The concern with such a record usually isn’t that a person will re-offend, he added. Instead it’s that the fines from a conviction are sometimes high enough that rent becomes too expensive, even in units that cost as little as around $300 or $400 a month for low-income families. HUD pegs fair-market rent for a one-bedroom apartment at about $560.

“You’ll see it often enough that it’s a pattern,” he said. “It really stinks.”

Volunteers with Legal Aid of Arkansas and other groups held an expungement clinic Friday afternoon at Fayetteville’s Good Shepherd Lutheran Church for dozens of people hoping to clear their criminal records. Arkansas allows people who’ve served their sentences and paid their fines to ask a judge to seal some misdemeanor and nonviolent felony convictions from public view.

Sherman Terry, who works part time at Genesis, drove several people to the clinic and participated in it, too. He said a felony drug charge from years ago has led Fayetteville apartments to deny him outright before he even fills out an application.

He lives for now in an apartment provided by the mental health provider Ozark Guidance for about $250 a month while receiving case management and therapy services.
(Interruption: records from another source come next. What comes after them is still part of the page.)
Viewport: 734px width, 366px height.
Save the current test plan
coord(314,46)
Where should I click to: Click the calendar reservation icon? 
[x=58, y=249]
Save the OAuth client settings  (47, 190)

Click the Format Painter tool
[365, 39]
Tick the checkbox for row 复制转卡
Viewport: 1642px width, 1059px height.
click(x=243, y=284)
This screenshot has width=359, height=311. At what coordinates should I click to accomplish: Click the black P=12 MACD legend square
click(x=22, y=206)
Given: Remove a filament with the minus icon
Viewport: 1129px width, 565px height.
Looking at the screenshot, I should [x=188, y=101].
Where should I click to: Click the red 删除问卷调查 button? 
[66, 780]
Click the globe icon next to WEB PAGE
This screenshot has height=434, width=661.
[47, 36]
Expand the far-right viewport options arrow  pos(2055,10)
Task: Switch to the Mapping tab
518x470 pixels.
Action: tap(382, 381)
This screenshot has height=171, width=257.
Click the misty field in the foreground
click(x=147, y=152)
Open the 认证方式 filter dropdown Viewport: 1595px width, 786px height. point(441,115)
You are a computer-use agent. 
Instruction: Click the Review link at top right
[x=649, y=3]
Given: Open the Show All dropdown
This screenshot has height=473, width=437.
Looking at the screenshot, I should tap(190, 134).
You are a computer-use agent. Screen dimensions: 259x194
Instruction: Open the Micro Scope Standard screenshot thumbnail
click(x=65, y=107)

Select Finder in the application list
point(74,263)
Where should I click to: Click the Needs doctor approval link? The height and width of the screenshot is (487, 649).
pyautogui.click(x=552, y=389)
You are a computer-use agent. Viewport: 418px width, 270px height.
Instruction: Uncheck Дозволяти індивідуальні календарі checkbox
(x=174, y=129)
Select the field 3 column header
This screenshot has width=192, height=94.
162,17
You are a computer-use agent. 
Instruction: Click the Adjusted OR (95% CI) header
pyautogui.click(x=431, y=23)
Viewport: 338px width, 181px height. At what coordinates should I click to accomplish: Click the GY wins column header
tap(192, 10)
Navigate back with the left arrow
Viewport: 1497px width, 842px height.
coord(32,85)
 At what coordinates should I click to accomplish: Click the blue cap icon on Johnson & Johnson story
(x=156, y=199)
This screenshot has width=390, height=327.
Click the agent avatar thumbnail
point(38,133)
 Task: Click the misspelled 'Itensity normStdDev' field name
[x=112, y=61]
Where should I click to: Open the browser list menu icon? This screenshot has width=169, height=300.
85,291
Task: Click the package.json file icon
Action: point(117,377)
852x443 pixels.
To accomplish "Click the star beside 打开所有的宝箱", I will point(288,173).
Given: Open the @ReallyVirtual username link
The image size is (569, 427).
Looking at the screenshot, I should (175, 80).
He hopes to someday find housing on his own when he’s ready.

OPENING DOORS

Housing advocates in the area have said organizations like 7 Hills Homeless Center or programs like Hearth can be a source of comfort for landlords. Vouchers mean at least part of rent is guaranteed, for instance, while service providers can be on hand to help with any issues that arise for clients.

John Cloyed manages around 120 units in Fayetteville and is a Continuum of Care board member. He accepts vouchers and works with 7 Hills, Genesis Church and others to house their clients if he has room. Other homeless or couchsurfing folks have come to him on their own as well.

Cloyed said he doesn’t run credit checks and does only a limited local criminal background check. Sometimes previously homeless tenants don’t work out for various reasons, but he said, for the most part they’re fine, even some of his best.

“They’re excited for the chance, they’re excited for a place to call their own,” he said.

Continuum of Care members hope more landlords take the same leap. The Center for Collaborative Care in Springdale, for example, has started putting together donations for a possible community-wide fund that could help with deposits and housing upkeep or cover any damage a client might cause, though Continuum leaders say that problem is rare.

7 Hills CEO Jessica Andrews earlier this month suggested seeing such a fund as an incentive rather than insurance, something to make it easier and simpler for property managers to join the push against homelessness.

Fields and Cloyed emphasized the importance of talking with property owners, sharing information about local and federal programs and building relationships over time.

“I think really it’s a lot about education and relationships and community building, and understanding we’re all trying to make this a better place to live. I think we’re getting there,” Fields said.

Kleinhenz and other experts also came back to what they say is the most basic solution to housing issues: building more housing. More empty apartments could nudge landlords to accept the steady flow of voucher-holders, Cloyed said. Continuum board chairwoman Angela Belford in March noted the group’s counterpart in Tulsa manages its own low-cost housing, something that might work here.

More than 96 percent of apartments in Northwest Arkansas were full in the second half of last year, according to the University of Arkansas Center for Business Research.

“We can no longer just do nothing or hope it’s going to be better. We have got to be intentional as a community,” said Sister Lisa Atkins, a member of the Sisters of Mercy and nurse practitioner at Mercy Northwest Arkansas. She helps lead a meal and outreach program at Benton County motels frequented by homeless people.

The program recently helped place 10 families in apartments with one-time grants, but even if it could help more families, Atkins said she had no leads on places to put them.

“There’s people we think are ready for affordable housing, but there is none,” she said.